Cleveland State University MBA:

[https://www.csuohio.edu/business/sites/csuohio.edu.business/...](https://www.csuohio.edu/business/sites/csuohio.edu.business/files/MBA_One_Sheet_2019_May2.pdf)

Cuyahoga Community College Business Administration Degree:

[http://catalog.tri-c.edu/course-
descriptions/badm/?_ga=2.241...](http://catalog.tri-c.edu/course-
descriptions/badm/?_ga=2.24156730.1457488063.1572963438-1937443682.1572963438)

At Cuyahoga Community College, do you see any electives like Lean Six Sigma,
Supply Chain Analytics, or Medical Care Organization?

------
tiffanyh
People seem to forget that the MBA (originally Master of Science in Commerce)
was meant for technical undergraduate majors (like _Engineers_ ) to learn
business concepts (and not meant for individuals who have a business undergrad
degree).
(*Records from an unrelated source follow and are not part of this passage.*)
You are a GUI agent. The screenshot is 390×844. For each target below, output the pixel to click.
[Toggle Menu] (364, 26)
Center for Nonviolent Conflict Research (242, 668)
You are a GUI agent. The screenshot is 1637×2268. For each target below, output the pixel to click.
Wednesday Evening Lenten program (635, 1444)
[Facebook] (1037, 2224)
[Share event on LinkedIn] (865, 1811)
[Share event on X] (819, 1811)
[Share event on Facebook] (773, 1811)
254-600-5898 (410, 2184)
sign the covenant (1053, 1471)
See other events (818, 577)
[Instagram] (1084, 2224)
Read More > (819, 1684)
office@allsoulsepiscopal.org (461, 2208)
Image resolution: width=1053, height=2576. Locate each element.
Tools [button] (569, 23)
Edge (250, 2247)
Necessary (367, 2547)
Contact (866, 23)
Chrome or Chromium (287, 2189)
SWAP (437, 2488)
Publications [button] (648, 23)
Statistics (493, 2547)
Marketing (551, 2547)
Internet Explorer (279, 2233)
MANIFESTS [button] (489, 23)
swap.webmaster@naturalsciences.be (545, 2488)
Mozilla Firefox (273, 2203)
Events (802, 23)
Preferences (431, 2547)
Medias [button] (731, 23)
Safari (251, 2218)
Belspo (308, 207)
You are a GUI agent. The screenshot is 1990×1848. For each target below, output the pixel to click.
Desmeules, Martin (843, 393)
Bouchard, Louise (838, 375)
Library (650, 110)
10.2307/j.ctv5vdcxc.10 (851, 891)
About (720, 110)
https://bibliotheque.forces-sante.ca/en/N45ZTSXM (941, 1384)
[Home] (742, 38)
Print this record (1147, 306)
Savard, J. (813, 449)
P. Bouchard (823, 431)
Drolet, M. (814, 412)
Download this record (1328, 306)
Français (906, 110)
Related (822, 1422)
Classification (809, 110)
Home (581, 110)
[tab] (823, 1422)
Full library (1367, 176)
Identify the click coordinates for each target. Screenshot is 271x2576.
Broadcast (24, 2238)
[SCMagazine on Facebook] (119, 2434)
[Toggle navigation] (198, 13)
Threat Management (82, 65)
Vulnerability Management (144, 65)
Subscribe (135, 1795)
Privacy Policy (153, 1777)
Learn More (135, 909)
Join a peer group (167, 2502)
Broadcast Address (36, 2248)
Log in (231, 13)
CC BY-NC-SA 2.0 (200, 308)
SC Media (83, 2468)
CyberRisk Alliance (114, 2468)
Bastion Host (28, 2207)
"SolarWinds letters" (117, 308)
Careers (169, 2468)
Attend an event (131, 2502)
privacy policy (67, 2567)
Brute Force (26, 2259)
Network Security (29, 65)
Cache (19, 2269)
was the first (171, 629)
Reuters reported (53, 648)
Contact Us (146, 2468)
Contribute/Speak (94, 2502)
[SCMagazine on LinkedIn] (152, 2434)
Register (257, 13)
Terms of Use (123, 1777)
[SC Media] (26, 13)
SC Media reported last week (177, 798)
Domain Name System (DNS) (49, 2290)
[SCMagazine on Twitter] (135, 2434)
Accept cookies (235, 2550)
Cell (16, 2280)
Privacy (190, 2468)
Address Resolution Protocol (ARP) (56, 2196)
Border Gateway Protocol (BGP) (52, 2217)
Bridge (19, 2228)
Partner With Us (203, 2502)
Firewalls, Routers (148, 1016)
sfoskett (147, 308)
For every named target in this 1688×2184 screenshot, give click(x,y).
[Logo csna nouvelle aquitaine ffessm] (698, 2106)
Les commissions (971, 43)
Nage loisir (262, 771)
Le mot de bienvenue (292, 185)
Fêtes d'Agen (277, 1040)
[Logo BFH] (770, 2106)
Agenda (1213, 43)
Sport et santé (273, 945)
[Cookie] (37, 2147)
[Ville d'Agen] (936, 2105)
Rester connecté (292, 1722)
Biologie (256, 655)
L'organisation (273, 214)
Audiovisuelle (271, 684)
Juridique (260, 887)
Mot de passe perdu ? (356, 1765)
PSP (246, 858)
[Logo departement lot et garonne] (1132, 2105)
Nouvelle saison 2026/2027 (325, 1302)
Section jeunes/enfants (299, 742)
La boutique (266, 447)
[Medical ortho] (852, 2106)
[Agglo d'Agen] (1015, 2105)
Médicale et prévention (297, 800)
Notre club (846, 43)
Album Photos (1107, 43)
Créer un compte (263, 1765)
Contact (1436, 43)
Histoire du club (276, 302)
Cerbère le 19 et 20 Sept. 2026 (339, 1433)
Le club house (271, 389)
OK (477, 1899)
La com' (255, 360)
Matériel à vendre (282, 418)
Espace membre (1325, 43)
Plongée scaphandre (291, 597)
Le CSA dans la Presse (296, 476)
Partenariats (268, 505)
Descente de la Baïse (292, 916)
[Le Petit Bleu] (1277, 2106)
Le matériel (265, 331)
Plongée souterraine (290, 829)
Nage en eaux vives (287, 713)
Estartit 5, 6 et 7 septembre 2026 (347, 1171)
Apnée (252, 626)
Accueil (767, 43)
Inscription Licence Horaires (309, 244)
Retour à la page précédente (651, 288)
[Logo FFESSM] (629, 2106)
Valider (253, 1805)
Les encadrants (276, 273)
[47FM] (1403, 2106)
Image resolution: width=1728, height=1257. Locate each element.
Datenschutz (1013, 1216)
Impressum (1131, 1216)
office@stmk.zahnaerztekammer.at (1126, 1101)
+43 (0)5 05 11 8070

That’s also why the graduate degree was called a Master of _Science_.

When you hear people claim that an “MBA is useless”, it’s typically spoken by
people who took business as an undergraduate degree. And hence - yes, it is
useless if you already have a degree in business ... and that was not the
original intended audience to be attaining such a degree.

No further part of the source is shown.